[SET TASKS]:
a. Decide whether each statement below agrees with the passage on South Africa’s Carbon Tax Act. Answer yes or no, and quote the words from the passage that settle it.
(i) Transportation accounts for a larger share of global greenhouse gas emissions than manufacturing.
(ii) The Carbon Tax Act takes effect all at once rather than in stages.
(iii) South Africa aims to cut emissions by 33% relative to the baseline by 2035.
b. According to the passage on South Africa’s Carbon Tax Act, which industries are named as examples of those charged the carbon tax?
c. Carry on the passage on South Africa’s Carbon Tax Act, starting after its last paragraph.

[START PASSAGE TO READ]

On a global scale, the primary sources of greenhouse gas (GHG) emissions are electricity and heat (31%), agriculture (11%), transportation (15%), forestry (6%) and manufacturing (12%). South Africa’s Carbon Tax Act means these industries will finally be paying the price for polluting. The impact of this carbon tax should not be underestimated and although the Act takes a phased approach to roll-out while providing tax relief allowances in the first phase, it’s critical for companies to understand their risk exposure as soon as possible. The solution is to find the right mix of carbon analytics software solutions and a consulting partner that can help manufacturing companies to make sense of their footprint in order to re-engineer processes to minimise emissions and reduce carbon tax liability.

Clean up or pay up
In order to achieve South Africa’s goal of 33% reduction in emissions relative to the baseline by 2035, the Carbon Tax Act incentivises change by charging certain industries (like cement production, mining, fuel production) a carbon tax if their activities result in emissions in excess of the legislative threshold.

The Act will roll out in three phases to gradually push companies to take a serious look at how to ‘green up’ their processes to lessen the adverse environmental impact of their manufacturing activities over the next decade. In addition to lowering their tax liability by re-engineering their processes, manufacturers that export will benefit from being able to meet the stringent measures and regulations already in effect in Europe and the US regarding supplier emissions.  In other words, the industry’s global competitive edge depends on its ability to identify and capitalise on opportunities to re-engineer their processes with sustainability first in mind by focusing on reducing their carbon footprint.

[END PASSAGE TO READ]
[START RECORDED DATA]

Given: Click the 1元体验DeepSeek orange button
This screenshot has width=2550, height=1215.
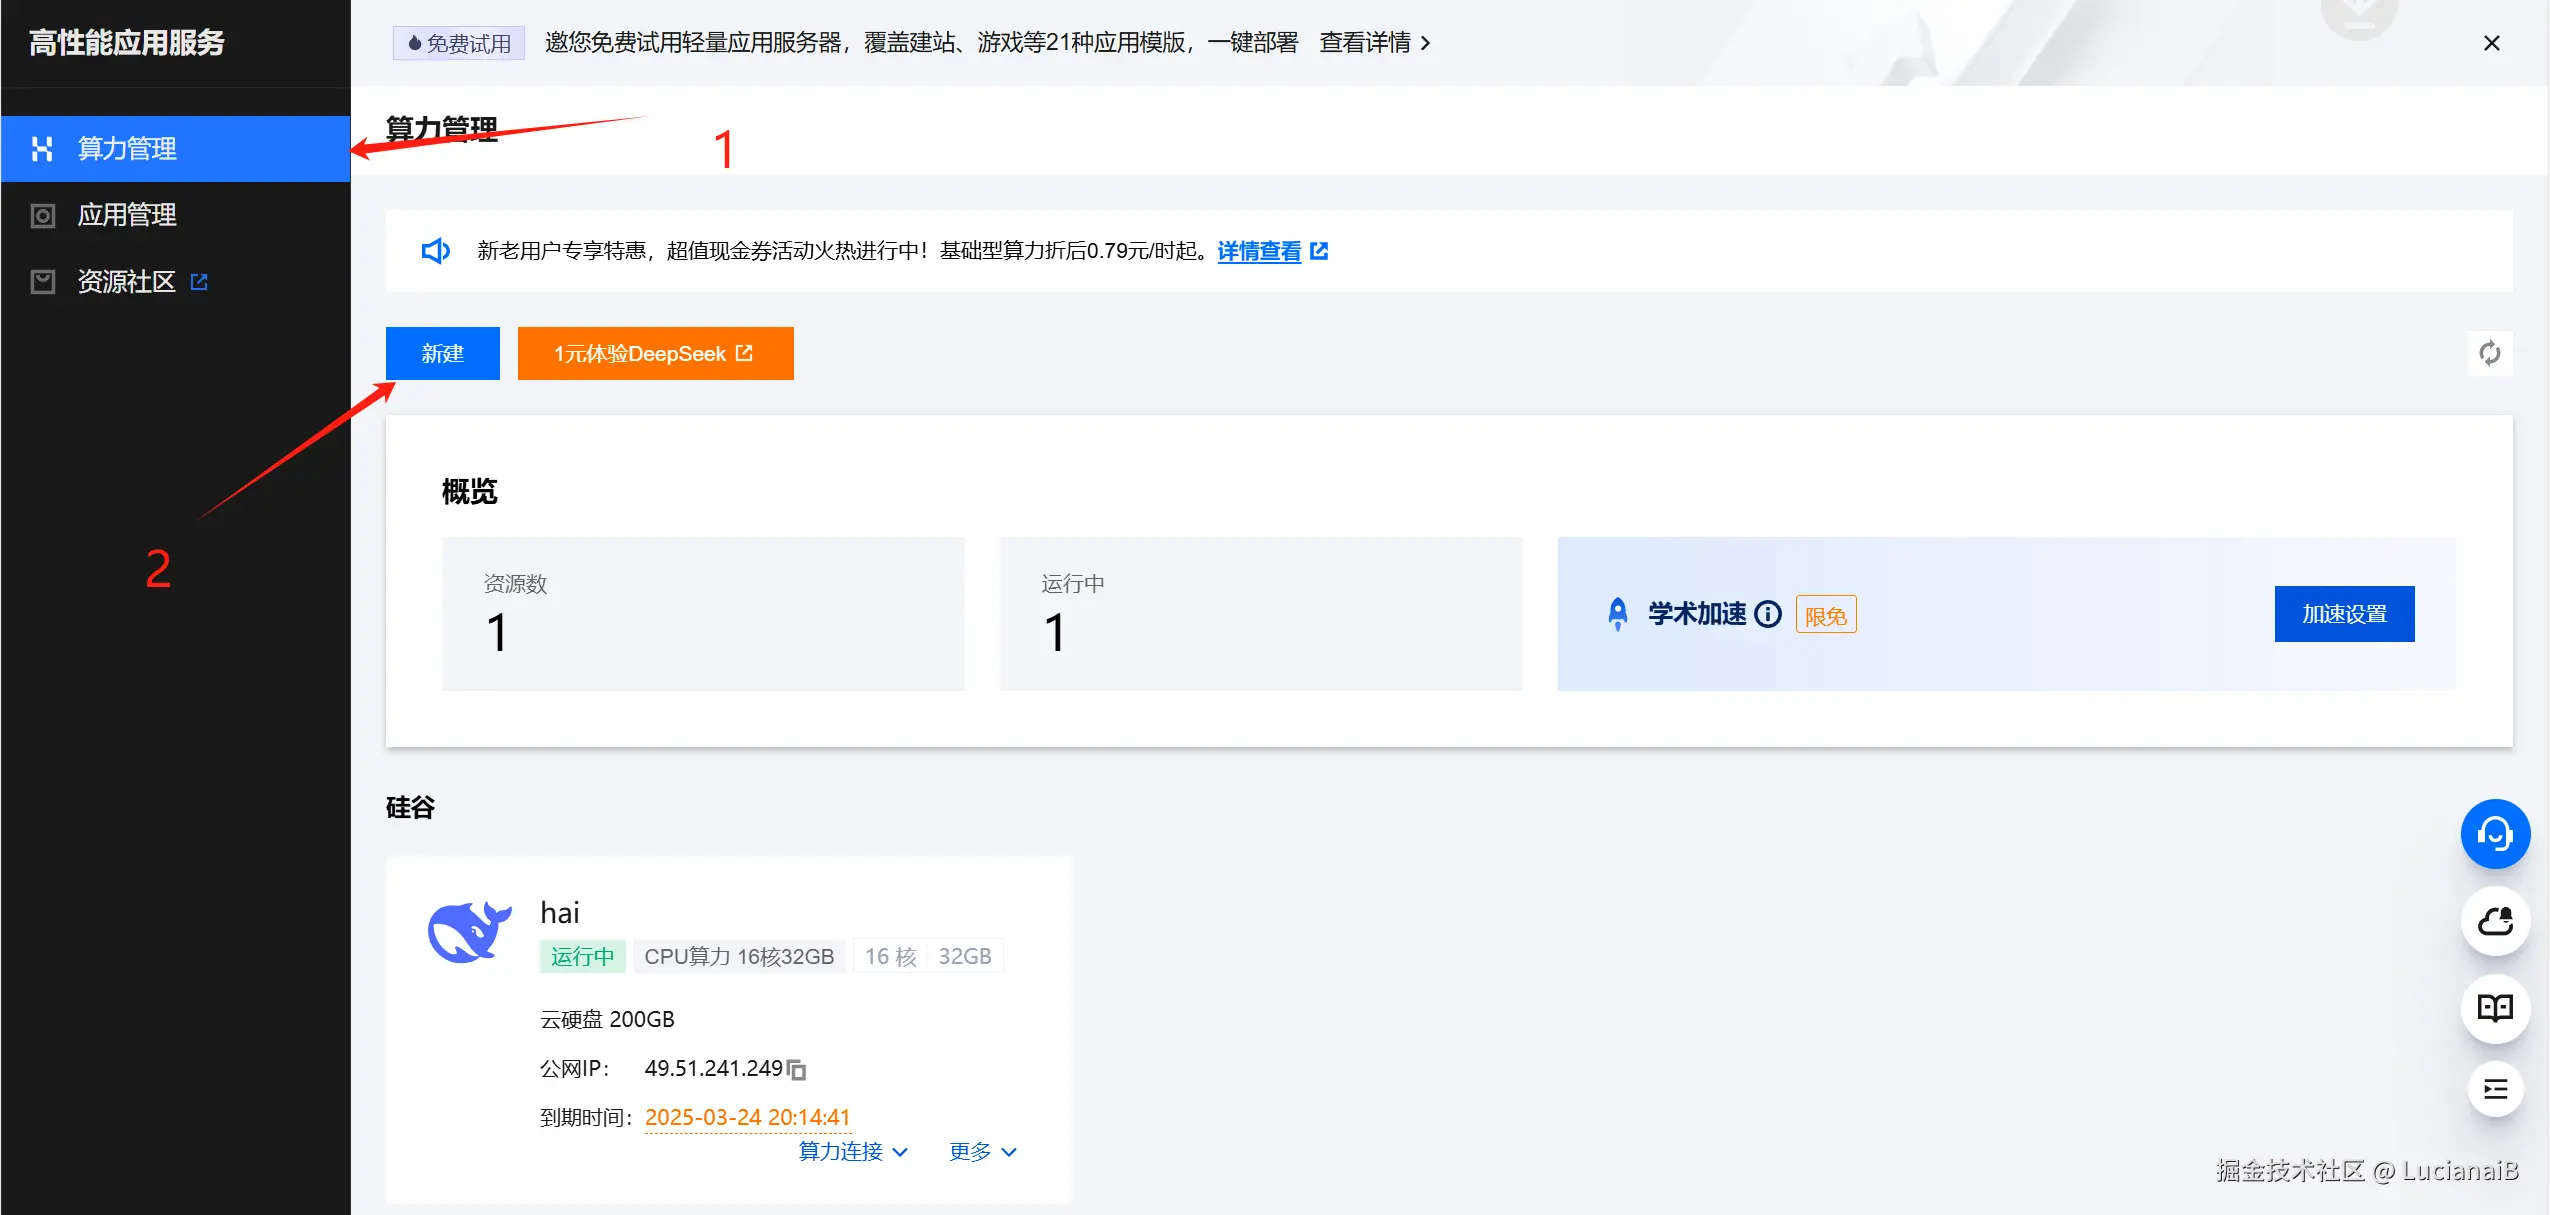Looking at the screenshot, I should click(x=655, y=354).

[END RECORDED DATA]

[RESPONSES TO THE TASKS]:
a.
(i) Yes: "transportation (15%)" and "manufacturing (12%)"
(ii) No: "The Act will roll out in three phases"
(iii) Yes: "South Africa’s goal of 33% reduction in emissions relative to the baseline by 2035"

b. Cement production, mining and fuel production.

c.
Start with visualisation

While there are already a number of carbon analysis tools available to calculate carbon emissions, it’s important for businesses to ensure that the solution they choose is built to align with the South African Carbon Tax framework. All it takes to quantify carbon output is for someone to input the procurement or consumption data into the software calculator, in order to accurately quantify and visualise their carbon footprint. Carbon analysis tools provide businesses with the ability to report, analyse and benchmark against the Act’s thresholds which makes it easy to calculate an exact carbon tax liability (in Rands) as well as to provide the mandatory emissions reporting.  Tax-free allowances applicable in the first phase - significantly simplifying a previously complicated, time-consuming administrative process, also need to be taken into account.

Change inspires innovation
With a clear picture of the organisation’s carbon footprint, the right specialist consultation partner can oversee and drive the implementation of a carbon reduction framework. This can be achieved in a manner that properly acknowledges the urgency to respond to climate change, while ensuring business survival. In order to maximise the potential for carbon reduction, experienced sustainability consultants provide the expertise necessary to re-think energy consumption and conventional manufacturing processes. Further to this, they can manage change across every facet of the business, ensuring that it happens in a manner that is cost and time effective.  In a complex and competitive market. the critical need for change provides the opportunity for companies to lead and to innovate - by embracing or inventing cleaner technologies. Alternatively, producing in a new, cleaner way, organisations will find the advantage as investors, lenders and consumers start to make more carbon-conscious choices with their money.